= Leech embryogenesis =

Leech embryogenesis is the process by which the embryo of the leech forms and develops. The embryonic development of the larva occurs as a series of stages. During stage 1, the first cleavage occurs, which gives rise to an AB and a CD blastomere, and is in the interphase of this cell division when a yolk-free cytoplasm called teloplasm is formed. The teloplasm is known to be a determinant for the specification of the D cell fate. In stage 3, during the second cleavage, an unequal division occurs in the CD blastomere. As a consequence, it creates a large D cell on the left and a smaller C cell to the right. This unequal division process is dependent on actomyosin, and by the end of stage 3 the AB cell divides. On stage 4 of development, the micromeres and teloblast stem cells are formed and subsequently, the D quadrant divides to form the DM and the DNOPQ teloblast precursor cells. By the end stage 6, the zygote contains a set of 25 micromeres, 3 macromeres (A, B and C) and 10 teloblasts derived from the D quadrant.

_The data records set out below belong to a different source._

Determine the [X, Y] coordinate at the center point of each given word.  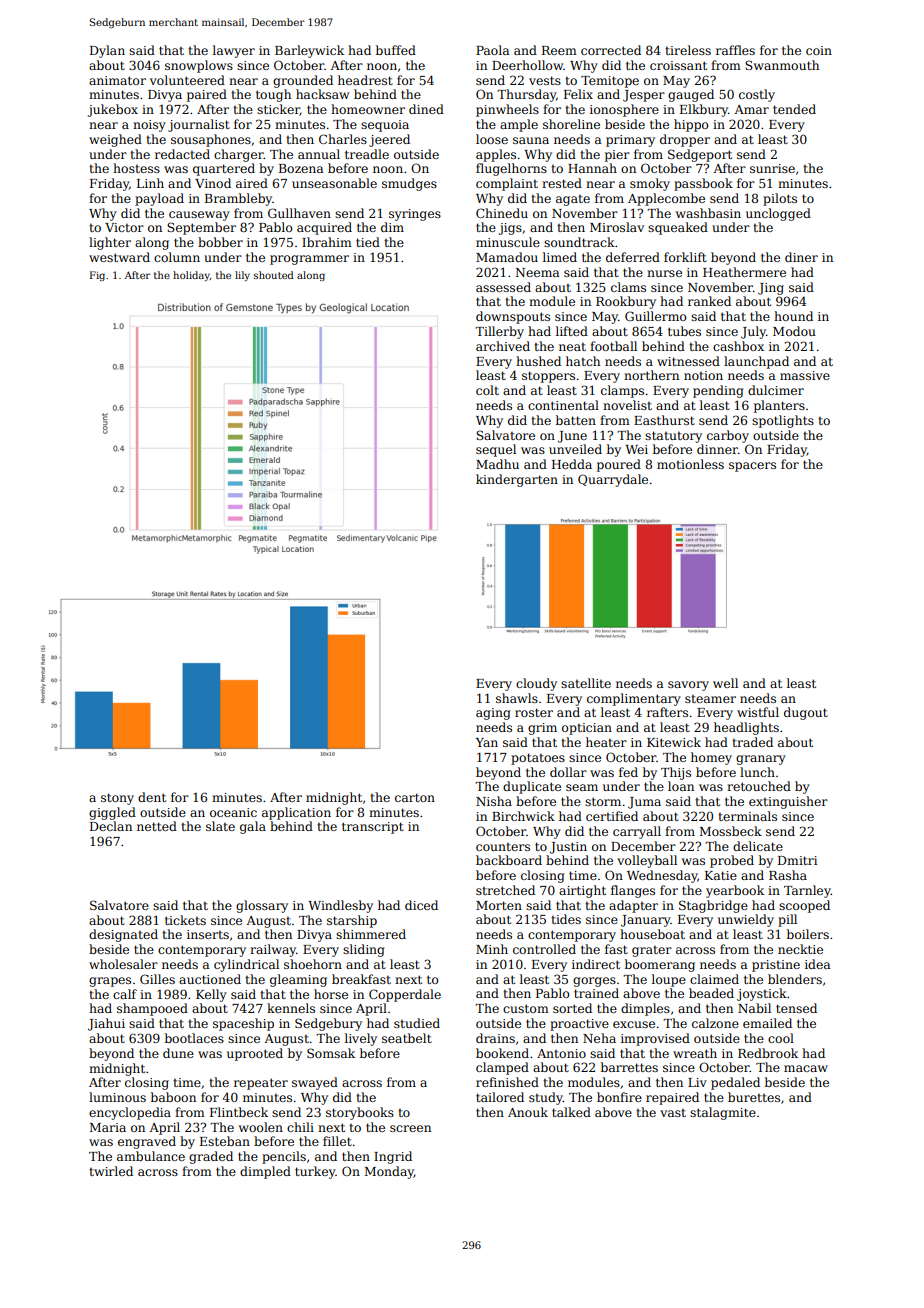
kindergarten [517, 480]
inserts [208, 934]
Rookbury [626, 302]
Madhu [497, 464]
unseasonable [334, 183]
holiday [191, 276]
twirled [111, 1171]
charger [239, 155]
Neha [599, 1038]
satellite [586, 683]
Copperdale [405, 995]
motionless [690, 464]
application [296, 813]
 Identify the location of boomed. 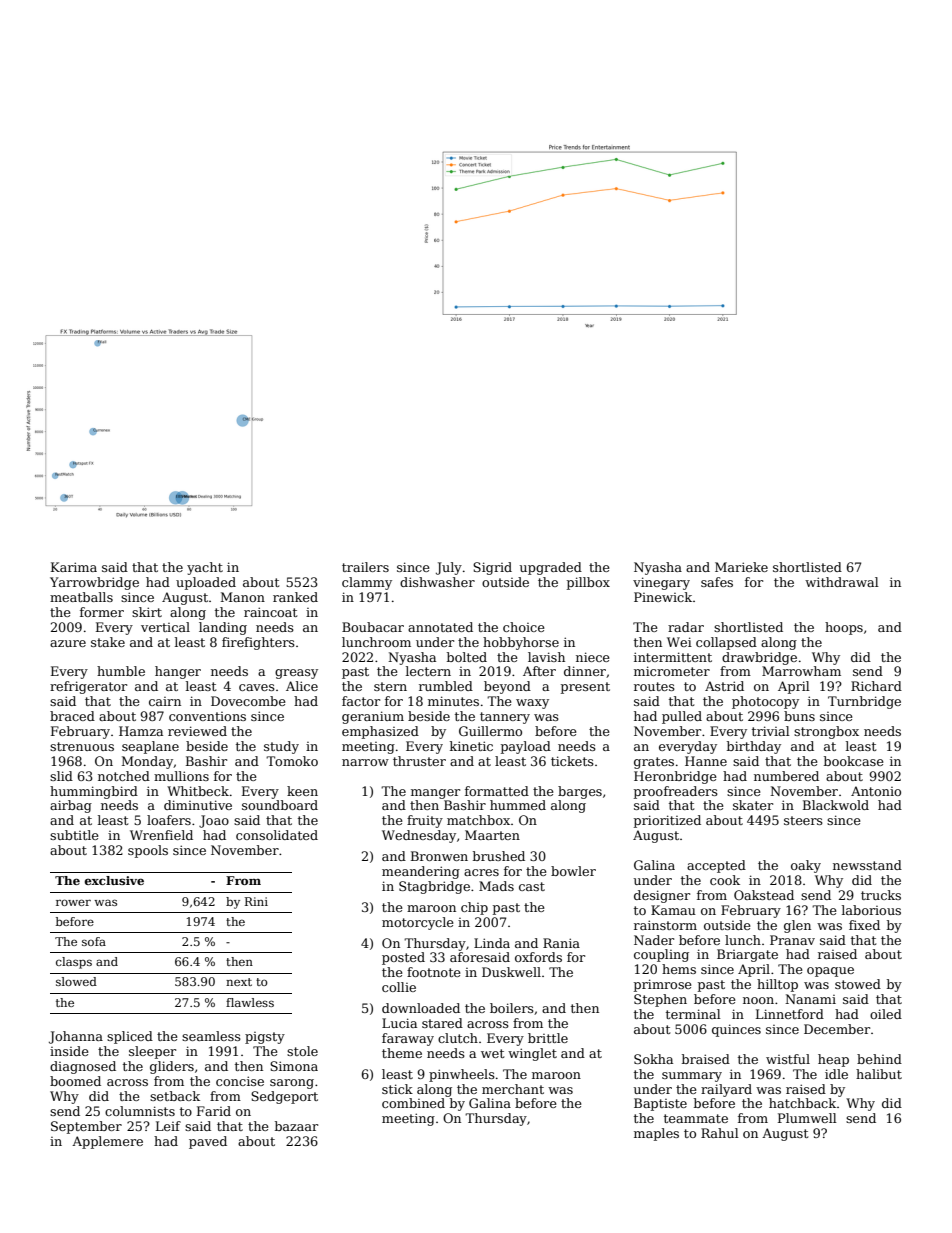
(75, 1081).
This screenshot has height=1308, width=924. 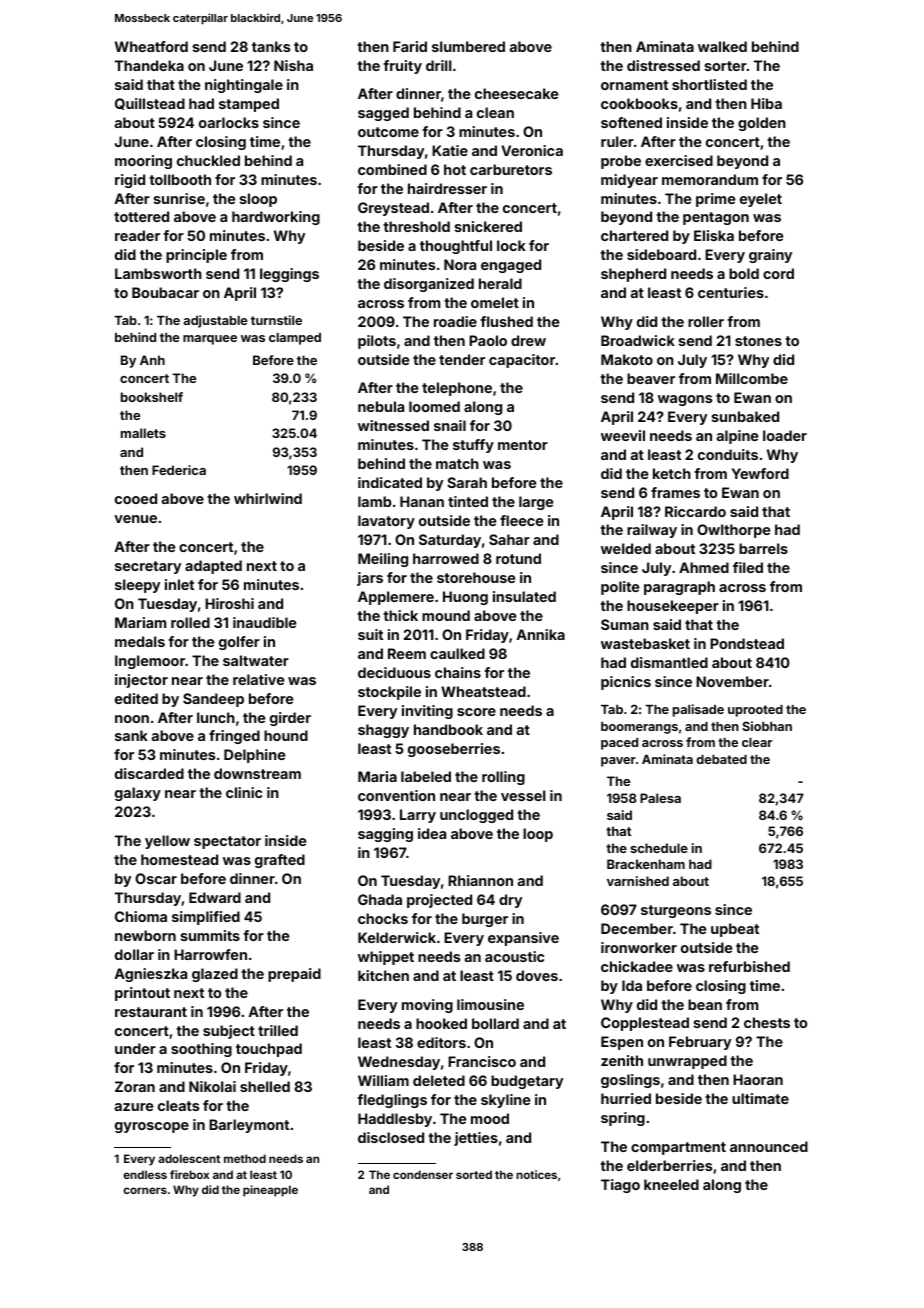 What do you see at coordinates (722, 46) in the screenshot?
I see `walked` at bounding box center [722, 46].
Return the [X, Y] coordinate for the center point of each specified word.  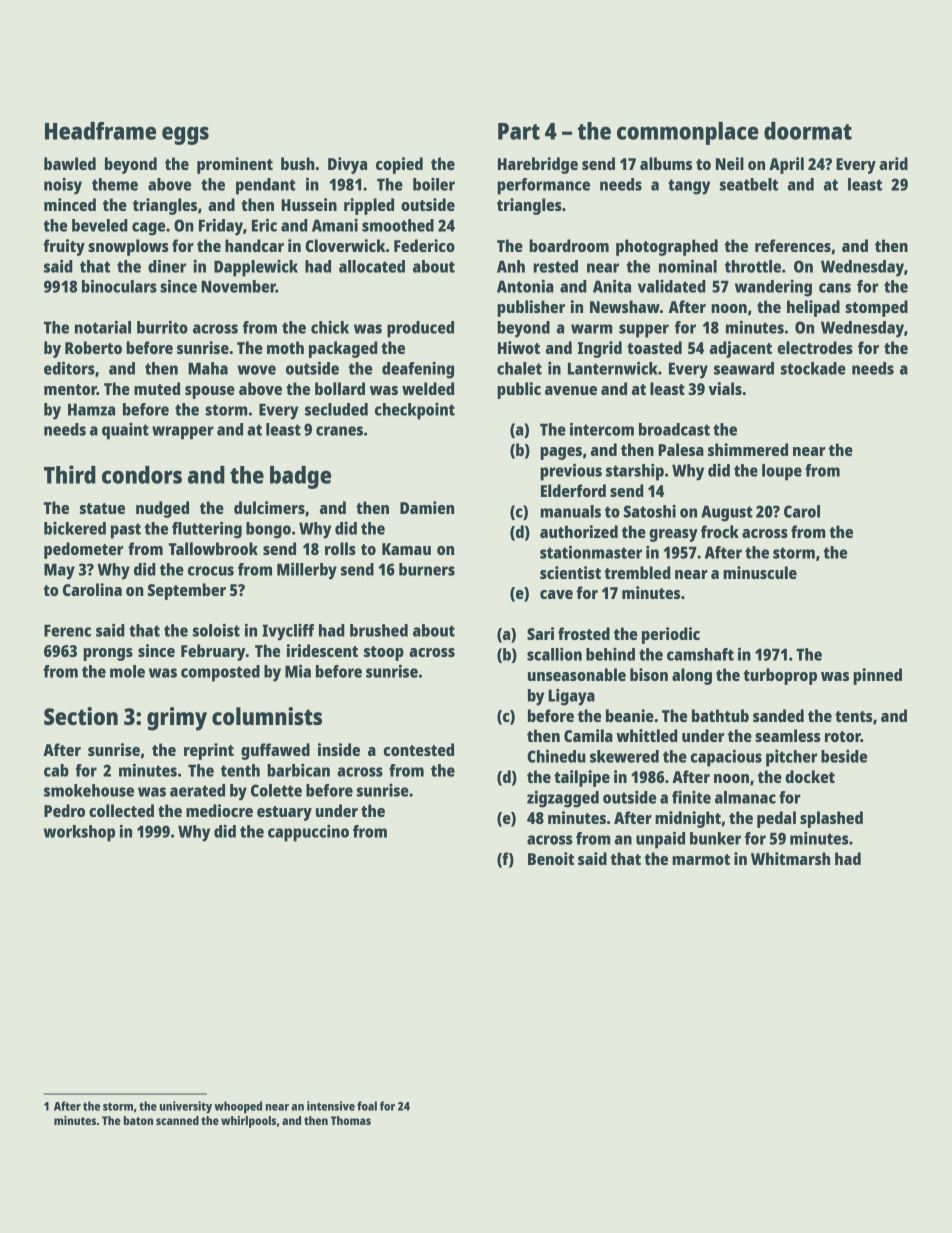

The teloblasts are pairs of five different types (M, N, O, P, and Q) of embryonic stem cells that form segmented columns of cells (germinal band) in the surface of the embryo. The M-derived cells make mesoderm and some small set of neurons, N results in neural tissues and some ventral ectoderm, Q contributes to the dorsal ectoderm and O and P in the leech are equipotent cells (same developmental potential) that produce lateral ectoderm; however the difference between the two of them is that P creates bigger batches of dorsolateral epidermis than O. The sludgeworm Tubifex, unlike the leech, specifies the O and P lineages early in development and therefore, these two cells are not equipotent. Each segment of the body of the leech is generated from one M, O, P cell types and two N and two Q cells types.

The ectoderm and mesoderm of the body trunk are exclusively derived from the teloblast cells in a region called the posterior progress zone. The head of the leech that comes from an unsegmented region, is formed by the first set of micromeres derived from A, B, C and D cells, keeping the bilateral symmetry between the AD and BC cells.